Recently, with the application of deep learning in the remote sensing image (RSI) field, the classification accuracy of the RSI has been dramatically improved compared with traditional technology. However, even the state-of-the-art object recognition convolutional neural networks are fooled by the universal adversarial perturbation (UAP). The research on UAP is mostly limited to ordinary images, and RSIs have not been studied. To explore the basic characteristics of UAPs of RSIs, this paper proposes a novel method combining an encoder-decoder network with an attention mechanism to generate the UAP of RSIs. Firstly, the former is used to generate the UAP, which can learn the distribution of perturbations better, and then the latter is used to find the sensitive regions concerned by the RSI classification model. Finally, the generated regions are used to fine-tune the perturbation making the model misclassified with fewer perturbations. The experimental results show that the UAP can make the classification model misclassify, and the attack success rate of our proposed method on the RSI data set is as high as 97.09%.
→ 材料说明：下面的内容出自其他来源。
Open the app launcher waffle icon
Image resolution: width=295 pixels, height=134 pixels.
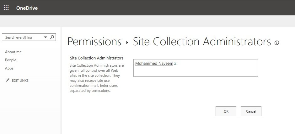point(6,8)
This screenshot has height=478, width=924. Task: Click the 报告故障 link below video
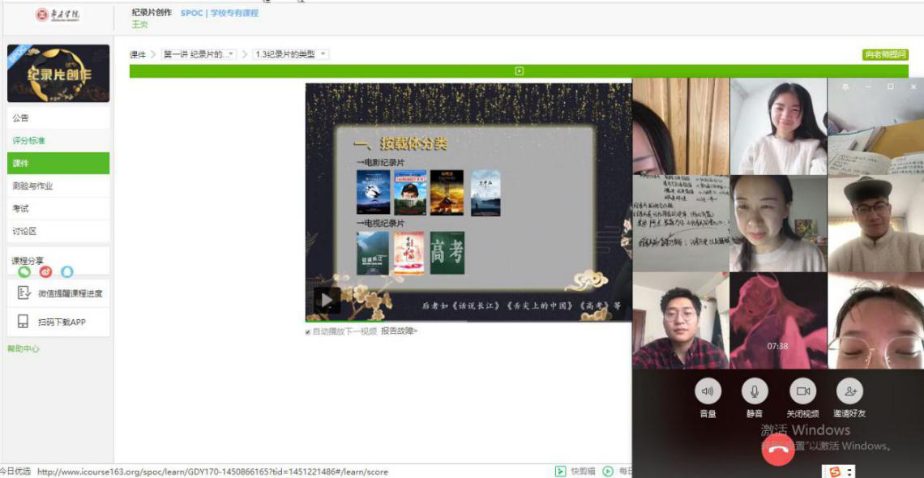[399, 331]
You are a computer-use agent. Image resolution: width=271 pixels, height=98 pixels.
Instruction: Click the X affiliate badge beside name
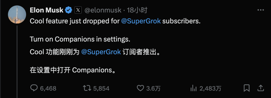click(x=78, y=10)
已知深度神经网络（DNN）容易受到用不可察觉的扰动制作的对抗性示例的影响，即，输入图像的微小变化会引起错误的分类，从而威胁着基于深度学习的部署系统的可靠性。经常采用对抗训练（AT）来通过训练损坏和干净的数据的混合物来提高DNN的鲁棒性。但是，大多数基于AT的方法在处理\ textit {转移的对抗示例}方面是无效的，这些方法是生成以欺骗各种防御模型的生成的，因此无法满足现实情况下提出的概括要求。此外，对抗性训练一般的国防模型不能对具有扰动的输入产生可解释的预测，而不同的领域专家则需要一个高度可解释的强大模型才能了解DNN的行为。在这项工作中，我们提出了一种基于Jacobian规范和选择性输入梯度正则化（J-SIGR）的方法，该方法通过Jacobian归一化提出了线性化的鲁棒性，还将基于扰动的显着性图正规化，以模仿模型的可解释预测。因此，我们既可以提高DNN的防御能力和高解释性。最后，我们评估了跨不同体系结构的方法，以针对强大的对抗性攻击。实验表明，提出的J-Sigr赋予了针对转移的对抗攻击的鲁棒性，我们还表明，来自神经网络的预测易于解释。

基于深度神经网络（DNN）的智能信息（IOT）系统已被广泛部署在现实世界中。然而，发现DNNS易受对抗性示例的影响，这提高了人们对智能物联网系统的可靠性和安全性的担忧。测试和评估IOT系统的稳健性成为必要和必要。最近已经提出了各种攻击和策略，但效率问题仍未纠正。现有方法是计算地广泛或耗时，这在实践中不适用。在本文中，我们提出了一种称为攻击启发GaN（AI-GaN）的新框架，在有条件地产生对抗性实例。曾经接受过培训，可以有效地给予对抗扰动的输入图像和目标类。我们在白盒设置的不同数据集中应用AI-GaN，黑匣子设置和由最先进的防御保护的目标模型。通过广泛的实验，AI-GaN实现了高攻击成功率，优于现有方法，并显着降低了生成时间。此外，首次，AI-GaN成功地缩放到复杂的数据集。 Cifar-100和Imagenet，所有课程中的成功率约为90美元。
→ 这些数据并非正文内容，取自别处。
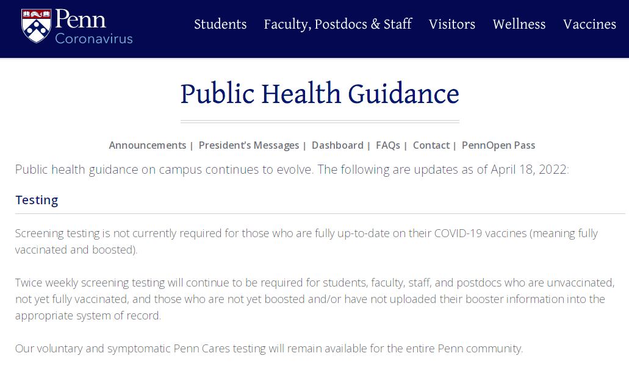The height and width of the screenshot is (367, 629).
Task: Open the Visitors menu
Action: click(451, 24)
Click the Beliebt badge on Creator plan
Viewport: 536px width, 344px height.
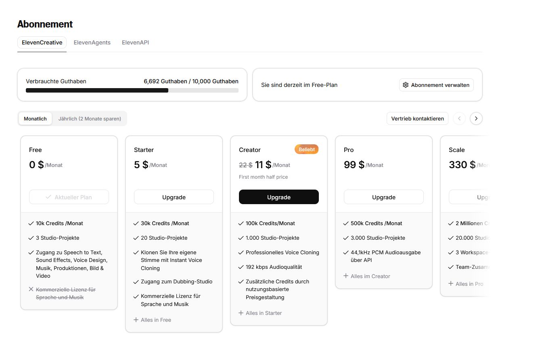point(307,150)
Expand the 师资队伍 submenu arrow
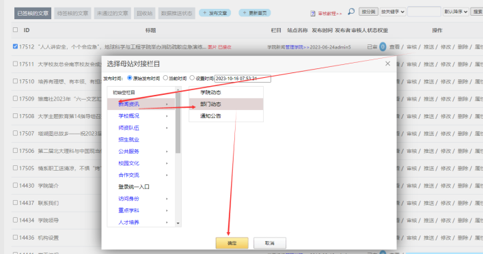Viewport: 483px width, 254px height. 167,128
深度神经网络在许多重要的遥感任务中取得了巨大的成功。然而，不应忽略它们对对抗性例子的脆弱性。在这项研究中，我们第一次系统地在遥感数据中系统地分析了普遍的对抗示例，而没有受害者模型的任何知识。具体而言，我们提出了一种新型的黑盒对抗攻击方法，即混合攻击及其简单的变体混合尺寸攻击，用于遥感数据。提出方法的关键思想是通过攻击给定替代模型的浅层层中的特征来找到不同网络之间的共同漏洞。尽管它们很简单，但提出的方法仍可以生成可转移的对抗性示例，这些示例欺骗了场景分类和语义分割任务的大多数最新深层神经网络，并具有很高的成功率。我们进一步在名为AUAE-RS的数据集中提供了生成的通用对抗示例，该数据集是第一个在遥感字段中提供黑色框对面样本的数据集。我们希望阿联酋可以用作基准，以帮助研究人员设计具有对遥感领域对抗攻击的强烈抵抗力的深神经网络。代码和阿联酋-RS数据集可在线获得（https://github.com/yonghaoxu/uae-rs）。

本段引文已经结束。